In Iran, they blacklisted 37 people and 143 entities with links to either the Islamic Republic of Iran Shipping Line or the Islamic Revolutionary Guards in a bid to discourage the building of nuclear weapons.

Reacting to the recent ransacking of the UK embassy in Tehran, EU countries spoke out in terms reminiscent of Nato's mutual defence clause. EU foreign relations chief Catherine Ashton quoted one minister who told the room: "An attack on one member state is an attack on us all."

The bloc also added 12 people and 11 entities to its Syria blacklist. The new measures will block Damascus from trading bonds, buying insurance, opening bank branches in the EU, buying oil and gas equipment and buying internet and phone snooping kit (an Italian firm was up until two weeks ago installing email interception equipment for Syrian intelligence in Damascus).

The two toughest options - an oil ban on Iran and international troops in Syria - are off the table for now.

Greece as late as 2010 bought just 16 percent of its oil from Iran and the rest from Russia, Saudi Arabia, Kazakhstan, Libya and Iraq. But it now relies almost 100 percent on Iran, as international oil traders shun it for fear of a national default.

France had proposed the Iran oil ban. But one EU diplomat said the Greek opposition was welcomed by many EU capitals: "People don't say it out loud. But there is an understanding oil sanctions would hurt the EU rather than hitting Iran where it hurts and would make oil cheaper for China."

Juppe ahead of Thursday's EU meeting had also floated the idea of creating "humanitarian corridors" shielded by international troops to help deliver aid - a proposal that could give a safe base of operations for the rebel Free Syrian Army.

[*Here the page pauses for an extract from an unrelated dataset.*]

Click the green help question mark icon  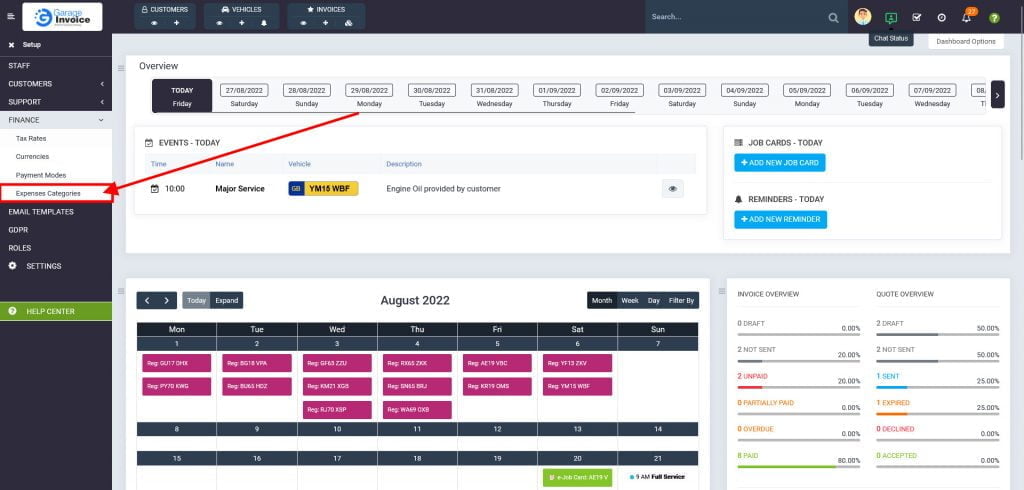point(994,17)
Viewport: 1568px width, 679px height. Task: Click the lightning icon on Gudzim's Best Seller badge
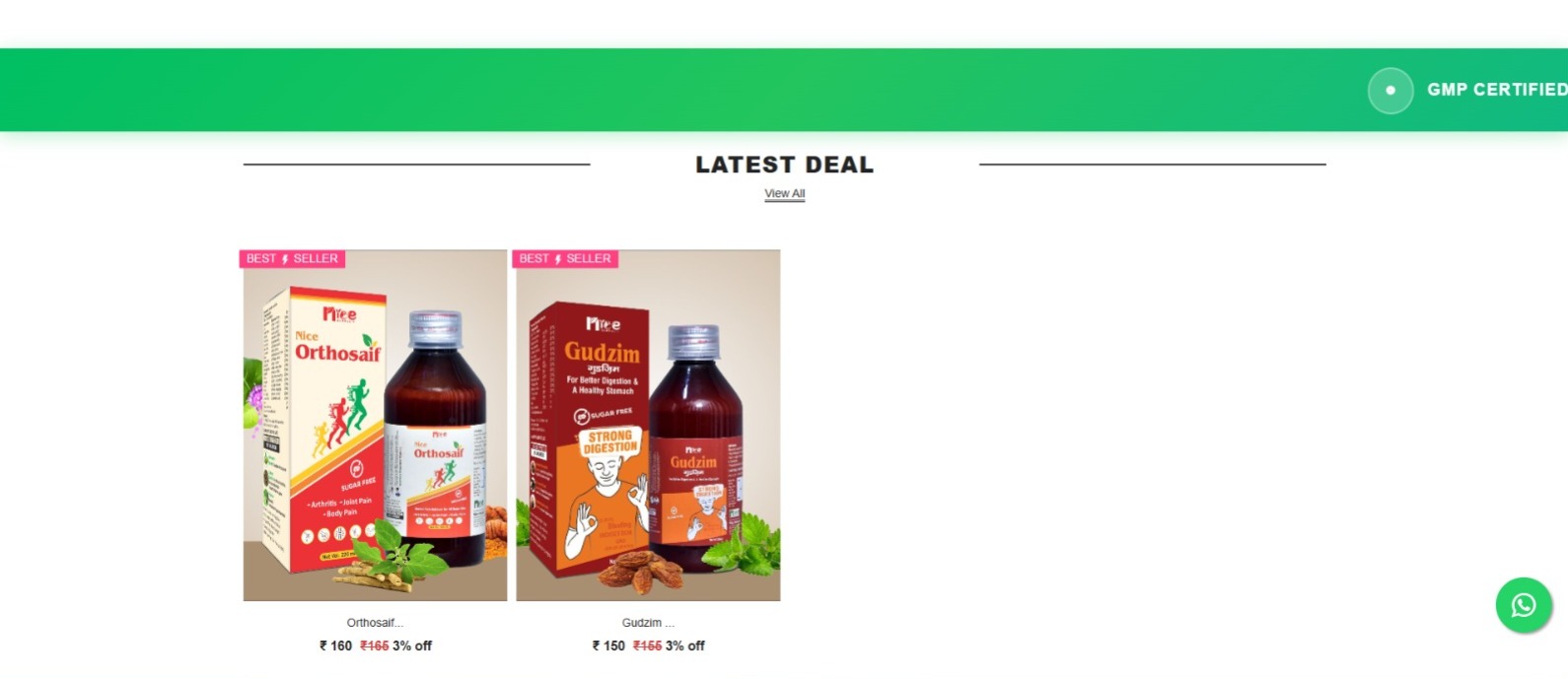point(558,259)
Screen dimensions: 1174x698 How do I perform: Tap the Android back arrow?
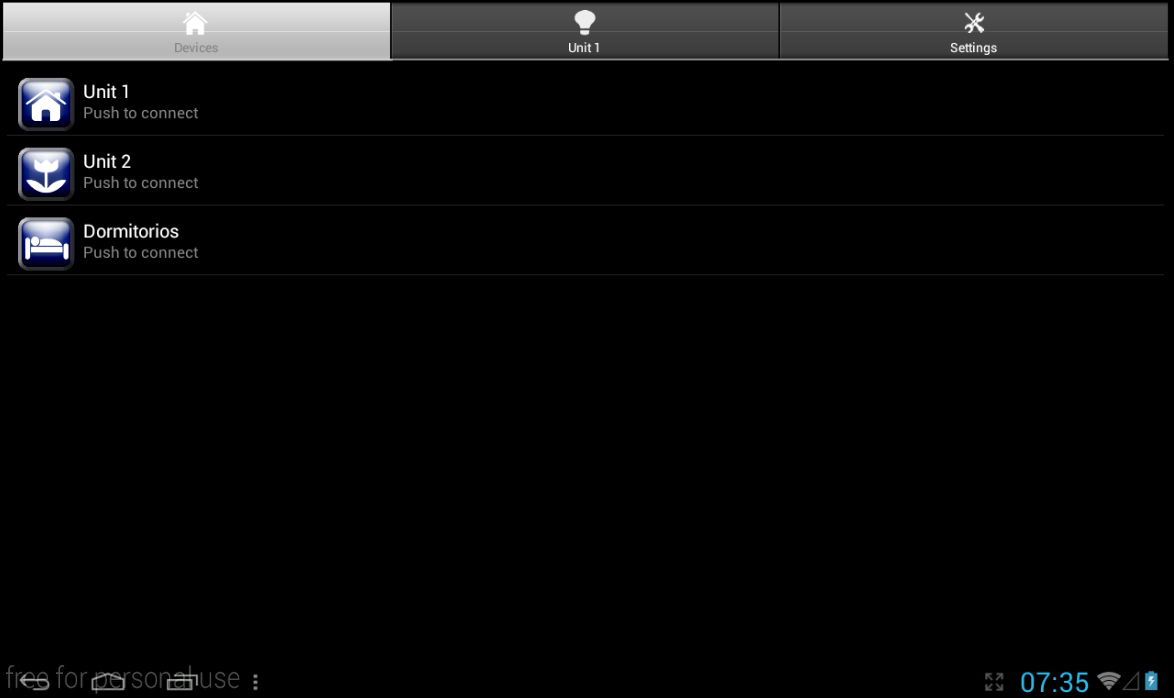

On the day, during talks in Brussels with Arab League leader Nabil al-Arabi, a smaller idea emerged to send "international observers ... to assess the situation, to provide assistance to people."

Another EU diplomat noted that even this would require Syrian President Bashar Assad to first agree, or a UN Security Council resolution - a dim prospect given the veto wielded by Moscow, an ally of Damascus, in the UN body.

For his part, Sweden's Carl Bildt ahead of the EU meeting backed sending in Arab League observers. But he repeated three times in the space of five minutes that Western troops are out of the question: "There are no discussions on military action ... There are no plans for military action ... The military option is off the table."